> Given instruction 1: Translate this sentence from the article on green real estate into Spanish: "The US General Services Administration has a mandate to build or occupy only LEED-certified space, and companies ranging from Silicon Valley start-ups to Fortune 500s are demanding similar qualities."

NREI Readers Write

Green Real Estate Earning Profits Not Just Kudos

Sustainability trends have changed the real estate industry, but the cost of ‘green’ and LEED-certified real estate can be tough to swallow for developers and investors. Yet the landscape has changed while most of us were away at the recession: According to a slew of recent research, companies are showing that, rather than an earnings-drag, sustainably-designed properties can be a real boon that builds brand, differentiates from the competition – and makes profits.

Sustainability measures and monikers are proliferating in the real estate industry, beyond the pioneering Leadership in Energy and Environmental Development from the USGBC as well as the Energy Star system that’s expanded from its original focus on appliances to include entire buildings. Among the newer measures are the Green Building Challenge, Net-Zero Energy buildings, and the University of Maastricht–sponsored Global Real Estate Sustainability Benchmark, which is gaining international attention, including from NAREIT and other US organizations. Just this past April, the American Institute of Architects endorsed the International Green Construction Code, seeking a global standard. On the investment side, Responsible Property Investing (RPI) is a tenet of “creating value through improving the economic, social, and environmental profile of the investments,” and includes leading real estate funds among its followers.

Developers of Class-A commercial property are finding that tenants are not only asking for sustainability, but often presume some sort of ‘green’ standard in seeking space. The US General Services Administration has a mandate to build or occupy only LEED-certified space, and companies ranging from Silicon Valley start-ups to Fortune 500s are demanding similar qualities.

> Stored data:
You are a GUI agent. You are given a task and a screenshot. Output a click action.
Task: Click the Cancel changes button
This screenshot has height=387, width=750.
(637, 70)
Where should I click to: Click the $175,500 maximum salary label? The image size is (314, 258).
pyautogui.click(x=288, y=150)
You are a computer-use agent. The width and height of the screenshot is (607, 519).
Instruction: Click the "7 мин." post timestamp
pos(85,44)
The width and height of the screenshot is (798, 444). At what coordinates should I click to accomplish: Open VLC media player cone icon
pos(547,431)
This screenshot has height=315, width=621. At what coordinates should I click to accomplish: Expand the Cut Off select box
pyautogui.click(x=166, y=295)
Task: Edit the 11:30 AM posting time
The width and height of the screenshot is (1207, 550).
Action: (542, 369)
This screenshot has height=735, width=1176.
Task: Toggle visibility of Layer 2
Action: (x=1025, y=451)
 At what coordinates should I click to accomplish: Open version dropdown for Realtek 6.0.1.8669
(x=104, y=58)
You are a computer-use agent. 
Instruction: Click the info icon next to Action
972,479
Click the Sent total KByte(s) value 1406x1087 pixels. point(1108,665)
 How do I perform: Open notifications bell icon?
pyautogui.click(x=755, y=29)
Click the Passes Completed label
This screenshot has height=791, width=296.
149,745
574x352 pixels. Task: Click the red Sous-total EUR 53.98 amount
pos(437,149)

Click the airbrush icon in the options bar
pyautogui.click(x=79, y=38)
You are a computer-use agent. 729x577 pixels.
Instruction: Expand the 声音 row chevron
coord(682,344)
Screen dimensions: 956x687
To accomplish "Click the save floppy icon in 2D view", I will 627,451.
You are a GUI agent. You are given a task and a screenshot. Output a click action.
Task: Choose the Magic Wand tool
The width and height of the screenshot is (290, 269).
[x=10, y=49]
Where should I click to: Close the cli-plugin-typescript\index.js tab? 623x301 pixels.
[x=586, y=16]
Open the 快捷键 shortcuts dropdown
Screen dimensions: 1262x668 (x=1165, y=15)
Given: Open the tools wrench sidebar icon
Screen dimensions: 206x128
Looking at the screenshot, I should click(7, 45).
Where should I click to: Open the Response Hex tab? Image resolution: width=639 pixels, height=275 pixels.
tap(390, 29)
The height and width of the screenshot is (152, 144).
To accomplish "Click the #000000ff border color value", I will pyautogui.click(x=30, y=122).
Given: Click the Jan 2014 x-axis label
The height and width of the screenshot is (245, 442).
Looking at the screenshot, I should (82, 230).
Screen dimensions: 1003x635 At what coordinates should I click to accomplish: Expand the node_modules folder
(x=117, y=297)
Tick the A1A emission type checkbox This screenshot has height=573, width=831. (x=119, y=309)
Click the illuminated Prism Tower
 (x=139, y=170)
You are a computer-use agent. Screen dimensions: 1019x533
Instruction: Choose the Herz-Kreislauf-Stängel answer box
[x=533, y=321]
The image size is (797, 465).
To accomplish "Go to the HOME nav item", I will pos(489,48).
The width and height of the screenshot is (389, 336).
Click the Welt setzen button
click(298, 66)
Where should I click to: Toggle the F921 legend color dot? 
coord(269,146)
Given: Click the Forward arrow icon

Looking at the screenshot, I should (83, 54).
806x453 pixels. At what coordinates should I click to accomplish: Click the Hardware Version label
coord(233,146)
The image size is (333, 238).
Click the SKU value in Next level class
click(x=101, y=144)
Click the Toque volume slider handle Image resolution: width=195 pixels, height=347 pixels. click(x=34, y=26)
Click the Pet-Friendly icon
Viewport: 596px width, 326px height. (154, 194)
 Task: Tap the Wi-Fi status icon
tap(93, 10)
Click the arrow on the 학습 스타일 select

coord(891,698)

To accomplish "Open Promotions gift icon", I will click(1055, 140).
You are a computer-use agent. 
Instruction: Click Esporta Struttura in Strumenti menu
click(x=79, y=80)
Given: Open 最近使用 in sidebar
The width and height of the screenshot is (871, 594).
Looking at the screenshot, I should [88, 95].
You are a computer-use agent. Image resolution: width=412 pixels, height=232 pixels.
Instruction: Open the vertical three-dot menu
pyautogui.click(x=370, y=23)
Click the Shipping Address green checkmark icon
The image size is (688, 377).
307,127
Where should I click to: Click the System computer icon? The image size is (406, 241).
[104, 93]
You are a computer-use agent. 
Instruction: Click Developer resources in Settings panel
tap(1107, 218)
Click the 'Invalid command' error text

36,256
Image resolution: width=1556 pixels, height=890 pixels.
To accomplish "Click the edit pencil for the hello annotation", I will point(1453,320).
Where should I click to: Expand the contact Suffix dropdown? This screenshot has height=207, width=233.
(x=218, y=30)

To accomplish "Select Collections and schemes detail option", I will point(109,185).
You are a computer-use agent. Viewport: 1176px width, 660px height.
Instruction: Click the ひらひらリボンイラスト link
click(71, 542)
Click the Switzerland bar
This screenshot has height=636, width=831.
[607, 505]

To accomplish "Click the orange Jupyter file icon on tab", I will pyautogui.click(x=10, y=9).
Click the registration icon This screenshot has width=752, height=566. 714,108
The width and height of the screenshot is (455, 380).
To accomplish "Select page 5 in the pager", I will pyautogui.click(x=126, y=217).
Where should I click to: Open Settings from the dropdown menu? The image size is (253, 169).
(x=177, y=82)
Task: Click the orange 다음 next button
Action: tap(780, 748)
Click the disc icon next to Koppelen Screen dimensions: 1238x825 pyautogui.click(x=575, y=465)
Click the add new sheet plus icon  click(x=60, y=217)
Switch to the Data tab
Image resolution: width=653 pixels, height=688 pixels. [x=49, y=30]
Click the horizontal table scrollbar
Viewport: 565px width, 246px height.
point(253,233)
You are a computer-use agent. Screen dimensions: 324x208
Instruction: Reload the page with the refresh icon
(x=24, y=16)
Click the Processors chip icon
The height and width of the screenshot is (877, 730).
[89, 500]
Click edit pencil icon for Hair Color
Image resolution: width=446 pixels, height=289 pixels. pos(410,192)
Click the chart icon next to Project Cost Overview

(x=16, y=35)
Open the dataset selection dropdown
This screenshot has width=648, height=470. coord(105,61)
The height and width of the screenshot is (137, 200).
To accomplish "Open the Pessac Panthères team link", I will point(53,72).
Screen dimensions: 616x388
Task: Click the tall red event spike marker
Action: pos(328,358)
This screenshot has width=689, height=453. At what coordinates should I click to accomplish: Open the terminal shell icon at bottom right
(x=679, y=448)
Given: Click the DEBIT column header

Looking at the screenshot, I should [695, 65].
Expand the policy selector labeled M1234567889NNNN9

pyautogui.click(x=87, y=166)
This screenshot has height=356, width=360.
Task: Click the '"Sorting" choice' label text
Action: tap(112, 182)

> Given instruction 2: In the entries, rewrite everything from the line containing "The height and width of the screenshot is (152, 144)." down to the line containing "[x=533, y=321]", renaming "Screen dimensions" to "Display size" and leaving all else unchanged.

> Complete response 1: La Administración de Servicios Generales de EE. UU. tiene el mandato de construir u ocupar únicamente espacios con certificación LEED, y empresas que van desde startups de Silicon Valley hasta compañías de Fortune 500 exigen cualidades similares.

> Complete response 2:
The height and width of the screenshot is (152, 144).
To accomplish "Click the #000000ff border color value", I will pyautogui.click(x=30, y=122).
Given: Click the Jan 2014 x-axis label
The height and width of the screenshot is (245, 442).
Looking at the screenshot, I should (82, 230).
Display size: 1003x635 At what coordinates should I click to accomplish: Expand the node_modules folder
(x=117, y=297)
Tick the A1A emission type checkbox This screenshot has height=573, width=831. (x=119, y=309)
Click the illuminated Prism Tower
 (x=139, y=170)
You are a computer-use agent. Display size: 1019x533
Instruction: Choose the Herz-Kreislauf-Stängel answer box
[x=533, y=321]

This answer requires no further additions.